Over the years, I’ve tried a variety of ways to encourage myself to run on any given day. As any runner knows, it can be easy to dissuade yourself out of running from time to time. Sweltering humidity, ice cold winds, rain, and darkness can all conspire against you at any time or pushing you toward using the dreaded treadmill.
There are a good handful of well-known ways to motivate yourself: running buddies, signing up for races, rewarding yourself with a dessert or beer afterward. You get the idea.
What I want to highlight here though are a few statistic approaches you can use to set goals. Total mileage for a week or month can work, but it can also be a bit of a slog. Try applying a few of these to your tracking and see how they help you take things to the next level!
- “Workout Points” – I created this as a way to try to assess how much effort went into each run, as no single factor does that. A hard 5k PR-attempt is more exerting than a slow 10k group run, and of course the same 5 mile run in the heat or over hills is tougher than a flat 5 mile run in easy conditions. As such, I assign an arbitrary point value based on all these factors, plus some bonuses for things I don’t like to do (run in the morning, run more than 10 miles, run when it is hot and humid). This ends up being ~80% correlated with distance, but does vary substantially: a five mile run has been worth anywhere from 5 to 9 workout points for me, 10 miles anywhere from 7 to 11. A big benefit to this: you can combine it with different formulas for any other type of workout you do to give you a blended measure of your workout levels over a given week or month.
- “Runs over X” or “ROX” – I forget who told me about this stat, but the idea is to track how many runs over X miles you do, and if you’ve done X runs over X miles, then X becomes your stat for the month/year/whatever timeframe. So if you do 7 runs over 7 miles in January (but only did 5 runs over 8 miles), then your ROX is 7. I adjusted this concept slightly, adding the fraction of runs that hit the next mile threshold (so in the above case I would add 5 runs /8 miles = 0.625 to the total, for a score of 7.625. This keeps you going while running to make sure you just get each run to the next mileage threshold. Here’s how: say early in the month you are running a nice 7.4 mile route. At that point, I won’t know whether I’ll be able to hit 8 runs over 8, but it’ll be worth stretching this one to 8 if I can manage: otherwise I could end up being one run short at the end of the month and have just missed out by a fraction of a mile. In short, it always keeps you going for more.

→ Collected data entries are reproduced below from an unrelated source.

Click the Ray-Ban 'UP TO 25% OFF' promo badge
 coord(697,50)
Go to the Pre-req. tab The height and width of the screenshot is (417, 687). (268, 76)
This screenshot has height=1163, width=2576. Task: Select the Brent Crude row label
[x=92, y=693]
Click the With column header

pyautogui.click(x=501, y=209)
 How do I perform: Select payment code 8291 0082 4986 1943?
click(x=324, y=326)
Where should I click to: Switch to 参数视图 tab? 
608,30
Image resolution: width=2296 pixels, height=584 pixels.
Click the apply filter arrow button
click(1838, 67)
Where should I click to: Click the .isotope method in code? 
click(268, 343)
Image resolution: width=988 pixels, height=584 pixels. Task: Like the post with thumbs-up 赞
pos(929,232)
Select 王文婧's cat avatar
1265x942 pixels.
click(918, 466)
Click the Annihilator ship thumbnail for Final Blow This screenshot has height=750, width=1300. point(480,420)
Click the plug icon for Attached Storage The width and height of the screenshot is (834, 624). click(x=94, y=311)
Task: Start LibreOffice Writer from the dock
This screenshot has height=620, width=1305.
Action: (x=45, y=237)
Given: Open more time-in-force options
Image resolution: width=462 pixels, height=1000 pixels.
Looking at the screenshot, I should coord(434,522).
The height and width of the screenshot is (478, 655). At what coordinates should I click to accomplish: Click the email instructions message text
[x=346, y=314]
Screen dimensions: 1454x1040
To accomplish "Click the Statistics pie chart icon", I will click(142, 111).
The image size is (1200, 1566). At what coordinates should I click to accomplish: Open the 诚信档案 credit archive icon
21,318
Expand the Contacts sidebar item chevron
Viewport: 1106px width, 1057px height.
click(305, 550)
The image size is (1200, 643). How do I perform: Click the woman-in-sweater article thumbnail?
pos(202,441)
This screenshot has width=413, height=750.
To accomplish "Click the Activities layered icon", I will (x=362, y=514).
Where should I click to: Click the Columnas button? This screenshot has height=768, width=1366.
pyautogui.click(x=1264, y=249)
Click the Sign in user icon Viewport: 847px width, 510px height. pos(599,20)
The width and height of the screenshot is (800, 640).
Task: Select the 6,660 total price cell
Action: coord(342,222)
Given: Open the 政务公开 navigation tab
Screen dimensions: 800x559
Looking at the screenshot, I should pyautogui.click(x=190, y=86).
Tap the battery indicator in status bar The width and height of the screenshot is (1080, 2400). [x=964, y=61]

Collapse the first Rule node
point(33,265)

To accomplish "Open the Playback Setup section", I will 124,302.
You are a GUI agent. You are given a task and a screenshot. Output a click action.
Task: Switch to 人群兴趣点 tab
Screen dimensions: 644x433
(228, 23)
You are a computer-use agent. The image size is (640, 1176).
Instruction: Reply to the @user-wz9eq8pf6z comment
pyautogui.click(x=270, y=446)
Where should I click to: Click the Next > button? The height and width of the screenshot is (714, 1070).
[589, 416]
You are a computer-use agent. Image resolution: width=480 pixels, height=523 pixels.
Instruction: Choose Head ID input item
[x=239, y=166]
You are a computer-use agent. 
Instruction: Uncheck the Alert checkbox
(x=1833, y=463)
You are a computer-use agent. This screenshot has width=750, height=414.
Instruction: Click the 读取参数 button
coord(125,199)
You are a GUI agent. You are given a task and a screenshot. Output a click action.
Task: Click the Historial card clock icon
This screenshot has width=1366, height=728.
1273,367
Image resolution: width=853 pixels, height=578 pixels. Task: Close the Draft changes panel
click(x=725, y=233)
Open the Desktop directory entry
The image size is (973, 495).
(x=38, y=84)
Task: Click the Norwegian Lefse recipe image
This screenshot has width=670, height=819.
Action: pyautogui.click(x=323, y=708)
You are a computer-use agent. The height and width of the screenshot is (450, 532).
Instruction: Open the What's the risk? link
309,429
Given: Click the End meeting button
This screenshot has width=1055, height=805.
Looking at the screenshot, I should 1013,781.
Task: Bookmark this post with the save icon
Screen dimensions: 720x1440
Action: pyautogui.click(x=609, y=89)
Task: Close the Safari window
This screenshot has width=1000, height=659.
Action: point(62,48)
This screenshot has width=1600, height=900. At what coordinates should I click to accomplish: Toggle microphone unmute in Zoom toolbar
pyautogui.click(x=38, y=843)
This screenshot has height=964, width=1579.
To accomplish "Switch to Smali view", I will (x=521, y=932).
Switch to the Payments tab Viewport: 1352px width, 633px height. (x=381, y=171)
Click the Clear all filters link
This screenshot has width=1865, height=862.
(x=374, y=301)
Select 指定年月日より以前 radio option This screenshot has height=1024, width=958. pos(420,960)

- “Total Climb” – alright, this isn’t revolutionary, but no one likes running hills, and if you don’t track climb, then you are going to end up doing a bunch of flat runs and not getting the most out of it. I had a goal in 2017 to do at least one mile of vertical climb each month, something that I was able to accomplish!
- “Miles Under X” or “MUX” – as I now benefit from having GPS files for all of my runs, I can fairly easily calculate the fastest single mile splits within a run. This stat would be the total sum of miles that were under a given pace level, I may do two of these: one at 7 min/mi for threshold work, the other at 6 min/mile for true speed work. An alternative to this that I may try is say a “Fastest X Miles” or “FX” to calculate the fastest total 10 miles that I ran during a month. Both of these would encourage speed work. Indeed, both would probably encourage slightly different things: MUX would encourage running just below the established pace, while FX would encourage running just X miles at as fast a pace as I can. Thus, both may have a place, and I plan to experiment with this in the coming year.
In addition to these, there are some obvious stats to track: total miles and/or total hours are important, as is the longest run in a week or month. But adding these statistics can help bring in new challenges and encourage beneficial behaviors that you would not do otherwise. Each of these can have a target each month which, whether attained or not, help motivate a runner to get out there and give it their all!